His paternal grandfather, Louis-Charles Thiers, was an attorney in Aix-en-Provence, who moved to Marseille to become the guardian of the city archives, as well as secretary-general of the city administration, although he lost that post during the French Revolution. Thiers was of Greek ancestry on his maternal grandmother's side; his grandfather Claude Amic left Marseille for Constantinople around 1750 to work for the Seymandi trading post, and while there married a Catholic Greek woman named Marie Lhomaka, whose paternal family originally hailed from Chios and claimed "Frankish" descent. Her father, Antoine Lhomaka, was a wealthy jeweler who supplied the Imperial Harem, and in 1722 accompanied Mehmet Efendi to Paris as a dragoman. Claude Amic later took his family to Marseille in 1770. His mother's uncle, born Ange-Auguste Lhomaka, later converted to Islam, became known under the name "Hadj Messaoud" and moved to the Indies. Adolphe's mother was also a first cousin of the poet André Chenier.
His mother, born in Bouc-Bel-Air, had little money, but Thiers was able to receive a good education thanks to financial aid from an aunt and a godmother. He won admission to a lycée of Marseille through a competitive examination, and then, with the help of his relatives, was able to enter the faculty of law in Aix-en-Provence in November 1815. While studying at the faculty of law he began his lifelong friendship with François Mignet. They both were admitted to the bar in 1818; Thiers made a precarious living as a lawyer for three years. Thiers, who showed a strong interest in literature, won an academic prize of five hundred francs for an essay on the Marquis de Vauvenargues. Nonetheless, he was unhappy with his life in Aix-en-Provence. He wrote to his friend Teulon, "I am without fortune, without status, and without any hope of having either here." He decided to move to Paris and to try to make a career as a writer.

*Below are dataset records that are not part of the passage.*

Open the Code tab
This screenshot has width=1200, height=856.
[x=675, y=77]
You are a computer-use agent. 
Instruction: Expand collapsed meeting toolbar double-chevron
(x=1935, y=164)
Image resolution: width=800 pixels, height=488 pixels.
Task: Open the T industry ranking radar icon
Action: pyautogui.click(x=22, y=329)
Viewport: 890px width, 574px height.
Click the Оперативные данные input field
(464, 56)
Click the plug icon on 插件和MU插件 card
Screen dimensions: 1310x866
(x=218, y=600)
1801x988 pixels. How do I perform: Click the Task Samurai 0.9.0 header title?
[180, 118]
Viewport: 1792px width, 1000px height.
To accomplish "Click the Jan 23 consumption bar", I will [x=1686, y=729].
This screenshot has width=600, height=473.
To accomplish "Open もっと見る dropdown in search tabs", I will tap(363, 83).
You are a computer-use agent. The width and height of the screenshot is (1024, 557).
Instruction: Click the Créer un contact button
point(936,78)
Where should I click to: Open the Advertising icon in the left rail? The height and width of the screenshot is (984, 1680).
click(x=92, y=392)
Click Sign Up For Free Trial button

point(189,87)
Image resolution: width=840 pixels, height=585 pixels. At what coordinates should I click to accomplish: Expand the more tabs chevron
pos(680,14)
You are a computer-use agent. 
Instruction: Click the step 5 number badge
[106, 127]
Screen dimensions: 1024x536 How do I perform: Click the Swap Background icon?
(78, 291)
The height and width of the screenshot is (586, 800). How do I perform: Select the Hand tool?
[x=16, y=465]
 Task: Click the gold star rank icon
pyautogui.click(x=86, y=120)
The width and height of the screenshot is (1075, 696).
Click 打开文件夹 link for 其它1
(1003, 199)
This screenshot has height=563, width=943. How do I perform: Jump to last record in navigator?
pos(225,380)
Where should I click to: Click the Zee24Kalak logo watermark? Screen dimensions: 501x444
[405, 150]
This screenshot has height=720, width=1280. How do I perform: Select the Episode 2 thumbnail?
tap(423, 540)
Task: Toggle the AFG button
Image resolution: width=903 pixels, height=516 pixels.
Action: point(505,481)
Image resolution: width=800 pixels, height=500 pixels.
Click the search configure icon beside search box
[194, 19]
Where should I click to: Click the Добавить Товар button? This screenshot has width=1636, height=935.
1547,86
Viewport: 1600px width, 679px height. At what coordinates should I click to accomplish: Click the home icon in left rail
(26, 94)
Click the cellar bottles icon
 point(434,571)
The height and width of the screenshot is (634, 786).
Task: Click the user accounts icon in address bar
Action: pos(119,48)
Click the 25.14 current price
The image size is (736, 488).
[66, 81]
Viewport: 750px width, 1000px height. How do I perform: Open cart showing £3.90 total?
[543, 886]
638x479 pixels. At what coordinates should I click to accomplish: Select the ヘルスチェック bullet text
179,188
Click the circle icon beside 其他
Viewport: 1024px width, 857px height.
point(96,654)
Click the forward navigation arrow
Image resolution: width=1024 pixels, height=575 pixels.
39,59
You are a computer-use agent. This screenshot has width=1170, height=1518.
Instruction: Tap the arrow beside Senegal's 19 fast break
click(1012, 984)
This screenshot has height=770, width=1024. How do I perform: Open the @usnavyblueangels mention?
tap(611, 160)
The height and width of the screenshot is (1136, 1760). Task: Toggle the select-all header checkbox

In 1821, the 24-year-old Thiers moved to Paris with just 100 francs in his pocket. Thanks to his letters of recommendation, he was able to get a position as a secretary to the prominent philanthropist and social reformer, the Duke of La Rochefoucalt-Liancourt. He stayed only three months with the Duke, whose political views were more conservative than his own, and with whom he could see no rapid avenue for advancement. He was then introduced to Charles-Guillaume Étienne, the editor of the Le Constitutionnel, the most influential political and literary journal in Paris at the time. The newspaper was the leading opposition journal against the royalist government; it had 44,000 subscribers, compared with just 12,800 subscribers for the royalist, or legitimist, press. He offered Etienne an essay on the political figure François Guizot, Thiers' future rival, which was original, polemical and aggressive, and caused a stir in Paris literary and political circles. Etienne commissioned Thiers as a regular contributor. At the same time that Thiers began writing, his friend from the law school in Aix, Mignet, was hired as a writer for another leading opposition journal, the Courier Français, and then worked for a major Paris book publisher. Within four months of his arrival in Paris, Thiers was one of the most-read journalists in the city.